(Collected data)

* * * *

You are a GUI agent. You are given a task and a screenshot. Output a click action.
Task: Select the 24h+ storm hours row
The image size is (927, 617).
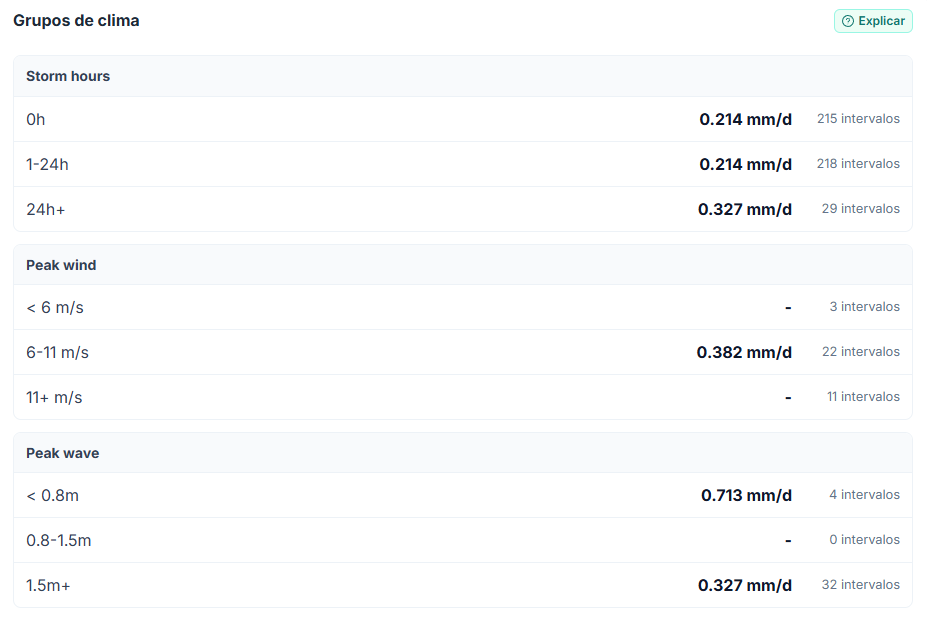[463, 209]

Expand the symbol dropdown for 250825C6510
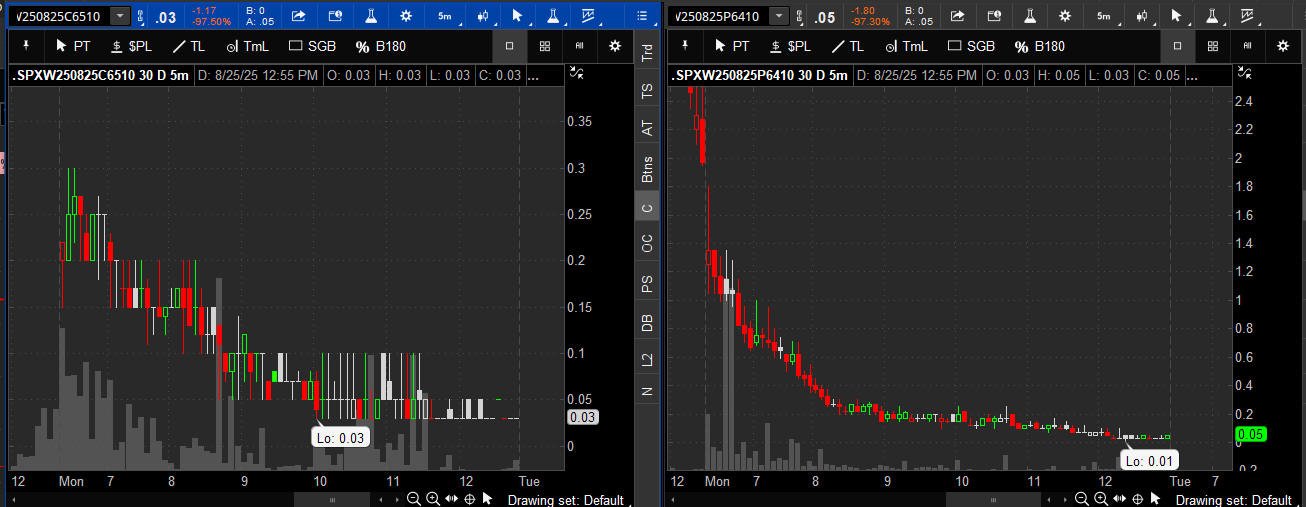120,16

* * * *

Retype all the data exactly; skip the pictures.

__Exercise solution__
You are a GUI agent. You are given a task and a screenshot. Output a click action.
Task: Select the 24h+ storm hours row
The image size is (927, 617).
[463, 209]

Expand the symbol dropdown for 250825C6510
120,16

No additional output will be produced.